**TASK SET**
A - In the news article on the dollar and the U.S. stimulus deal, how high did the dollar climb against the euro on Monday?
B - Pick up the news article on the dollar and the U.S. stimulus deal after its last sentence and carry it on.

**PASSAGE FOR REVIEW**
● ● ● ●

Dollar falters as investors await U.S. stimulus deal

  • The U.S. dollar had its worst month in a decade in July but began August with a bounce, pushing as high as $1.1695 per euro on Monday, 1.8% above last week’s two-year low.
Published August 4, 2020

SINGAPORE: A nascent rebound in the dollar paused on Tuesday, as investors weighed mixed but encouraging economic data against slow progress toward a U.S. government spending package and another week of rising coronavirus deaths.

The U.S. dollar had its worst month in a decade in July but began August with a bounce, pushing as high as $1.1695 per euro on Monday, 1.8% above last week’s two-year low.

That, along with other majors, had retraced a little by morning trade in Asia, leaving the dollar at $1.1755 on the euro and 93.574 against a basket of currencies - below a one-week top of 93.997 hit on Monday.

The yen also recovered some overnight losses to sit at 106.08 per dollar, as did Australian dollar, though it was 0.1% softer at $0.7117 ahead of a central bank meeting later on Tuesday.

“At this juncture, the question markets have to decide is: is this just a correction or is the dollar making a proper come-back?” said analysts at ANZ Bank.

“Better manufacturing and strong equity markets are decent supports,” they wrote in a note. “But going against that we have virus cases still rising rapidly, abundant liquidity and rebounding commodity prices.”

Chicago Fed President Charles Evans reiterated overnight that the next help for the virus-battered U.S. economy must come from fiscal policy. That is exactly where markets are focused, with investors now watching signs of progress in Washington.

● ● ● ●

**GIVEN MATERIAL**

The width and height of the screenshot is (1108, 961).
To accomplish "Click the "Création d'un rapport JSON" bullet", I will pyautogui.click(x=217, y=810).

● ● ● ●

**TASK RESPONSES**
A - $1.1695 per euro

B -
Top Democrats in Congress and White House negotiators on Monday said they had made headway in talks on the latest coronavirus relief bill, though an expired $600-per-week unemployment benefit remains a sticking point.

A better-than-expected expansion in the Institute for Supply Management’s U.S. manufacturing index was also a positive for the dollar.

But it came with a warning as output remains far below pre-virus levels and the employment index was below forecasts, at a still contractionary 44.3.

“The recovery cannot accelerate with the virus still not under control in large segments of the global economy,” said Deutsche Bank’s chief international strategist Alan Ruskin.

“We expect much more sensitivity to the August data, now that ‘the easy part’ of the bounce back from lockdowns is done.”

The United States had a second straight week of slowing infections, but a fourth week in a row of rising deaths, a Reuters analysis found, as new hotspots emerge there and around the globe.

Cases are on the march again in Europe and Australia’s second-biggest city of Melbourne announced a curfew and fresh restrictions on movement over the weekend to try and suppress an outbreak there.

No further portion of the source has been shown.